Task input below:

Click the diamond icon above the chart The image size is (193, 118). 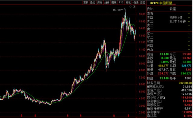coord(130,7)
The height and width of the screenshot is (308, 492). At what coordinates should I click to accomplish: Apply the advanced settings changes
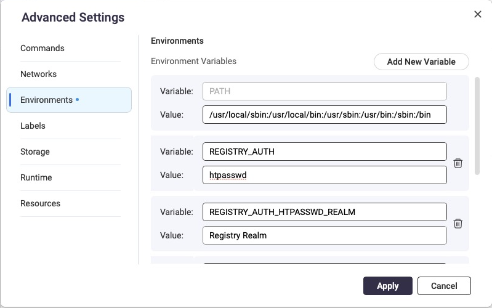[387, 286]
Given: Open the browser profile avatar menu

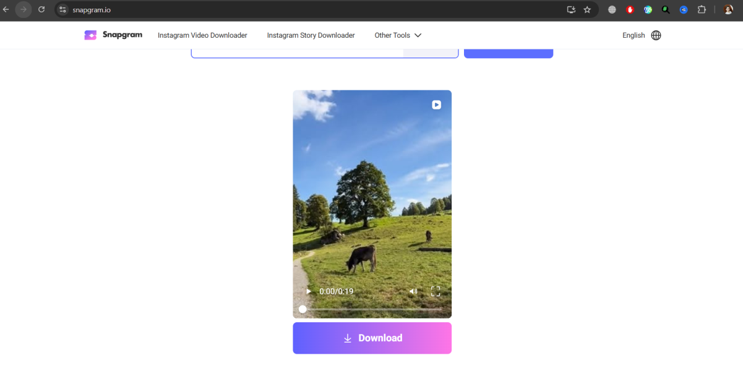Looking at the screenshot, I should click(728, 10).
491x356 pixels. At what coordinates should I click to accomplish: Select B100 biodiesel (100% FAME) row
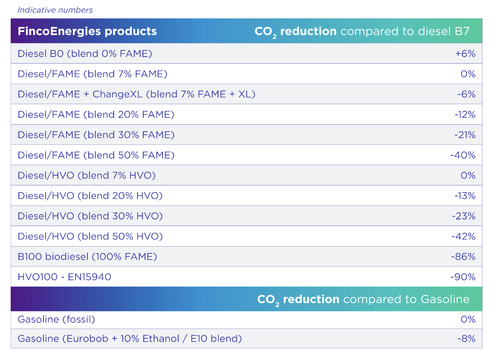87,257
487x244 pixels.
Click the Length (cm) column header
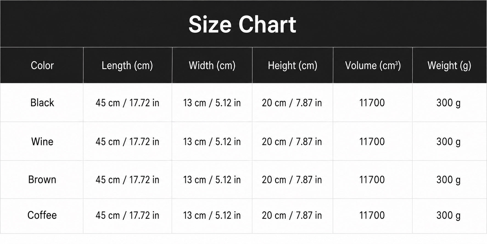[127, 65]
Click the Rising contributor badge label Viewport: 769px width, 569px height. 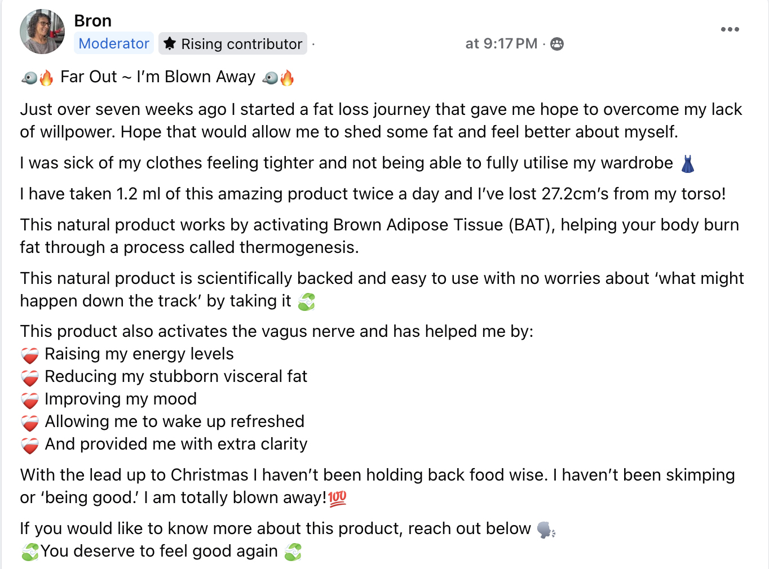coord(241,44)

End of Task input.

● **Task directions**:
The line holding "The height and" starts the copy and the line holding "487x244 pixels." ends it. Repeat those two lines above and all between them exactly, leaving out pictures.

● **Exercise answer**:
The height and width of the screenshot is (308, 492). At what coordinates should I click to accomplish: Apply the advanced settings changes
[387, 286]
Given: Open the browser profile avatar menu

Looking at the screenshot, I should click(728, 10).
491x356 pixels. At what coordinates should I click to accomplish: Select B100 biodiesel (100% FAME) row
87,257
487x244 pixels.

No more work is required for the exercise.